В посвященной Рильке поэме Цветаева создает некий образ божества и скорбит о смерти человека, сочетая «любовную лирику и надгробный плач» [Бродский 1997: 155]. Тенденцию воспевать поэта как божество следует опять же рассматривать в общем контексте русской культуры. В поэтике Цветаевой «славословия», адресованные другому поэту, уже встречались, например цикл стихотворений, посвященных Блоку [Зубова 1985]. В то же время траурный аспект связывает поэму «Новогоднее» с посвящениями Цветаевой другим погибшим поэтам, например Маяковскому[134]. Так, «Новогоднее» является не только уникальным ответом на смерть Рильке, но и парадигматическим ответом на смерть любого настоящего поэта, что для Цветаевой всегда – исключительное событие.
Чтобы понять «Новогоднее» как пример поэтики «умирающего века», где сходятся мотивы сакральные, светские и эротические, рассмотрим последовательно несколько типов дискурса, состоящих из взаимодополняющих и в то же время контрастных мотивов: агиографических и мифических, погребальных и эротических и, наконец, поэтических и театральных.

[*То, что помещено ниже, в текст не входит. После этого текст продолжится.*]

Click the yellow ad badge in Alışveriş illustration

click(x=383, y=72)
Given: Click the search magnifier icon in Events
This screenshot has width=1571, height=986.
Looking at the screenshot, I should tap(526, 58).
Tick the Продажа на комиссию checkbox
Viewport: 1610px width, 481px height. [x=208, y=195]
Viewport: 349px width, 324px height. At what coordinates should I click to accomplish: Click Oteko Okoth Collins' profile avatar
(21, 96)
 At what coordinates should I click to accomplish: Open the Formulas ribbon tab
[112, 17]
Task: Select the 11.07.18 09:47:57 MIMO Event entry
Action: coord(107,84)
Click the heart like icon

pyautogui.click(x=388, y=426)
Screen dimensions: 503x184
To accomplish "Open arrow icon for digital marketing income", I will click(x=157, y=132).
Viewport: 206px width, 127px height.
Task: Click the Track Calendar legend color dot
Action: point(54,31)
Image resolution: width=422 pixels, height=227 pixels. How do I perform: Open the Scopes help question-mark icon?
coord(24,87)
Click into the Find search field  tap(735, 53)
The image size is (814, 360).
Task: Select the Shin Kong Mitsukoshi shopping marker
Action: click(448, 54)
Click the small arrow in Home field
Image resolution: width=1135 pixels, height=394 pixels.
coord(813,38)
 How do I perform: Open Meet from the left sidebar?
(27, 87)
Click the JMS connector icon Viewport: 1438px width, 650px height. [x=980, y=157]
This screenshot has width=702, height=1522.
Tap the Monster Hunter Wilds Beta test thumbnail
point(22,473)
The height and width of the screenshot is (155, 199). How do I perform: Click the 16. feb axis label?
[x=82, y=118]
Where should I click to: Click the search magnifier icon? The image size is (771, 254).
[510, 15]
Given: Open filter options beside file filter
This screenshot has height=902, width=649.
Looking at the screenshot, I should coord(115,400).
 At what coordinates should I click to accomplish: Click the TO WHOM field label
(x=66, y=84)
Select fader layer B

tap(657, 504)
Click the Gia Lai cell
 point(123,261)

Для создания внеземного, обожествленного образа Рильке Цветаева задействует приемы агиографические, идущие как из древних мифов, так и из русской житийной литературы. В книге «Традиции стиля “плетение словес” у Марины Цветаевой» Л. В. Зубова определяет приемы русской средневековой агиографии как «словесный орнамент, состоящий из однокоренных и созвучных слов, омонимов, синонимов, антонимов, однокоренных сравнений и эпитетов, перифраз и метафор» [Зубова 1985: 52]. Она анализирует стихотворение Цветаевой «Имя твое – птица в руке» из цикла «Стихи к Блоку» и утверждает, что в этом стихотворении «Блок уподоблен богу, солнцу и ангелу» [Зубова 1985: 47]. По мнению Зубовой, образ Блока здесь напоминает икону – его изображение не реалистично. В той же статье Зубова касается цикла, посвященного Ахматовой, настаивая, что эти стихи также принадлежат к традиции «плетения словес»: противоположные понятия любви и соперничества сплетаются в общую тему смиренного преклонения перед поэтом [Зубова 1985: 40].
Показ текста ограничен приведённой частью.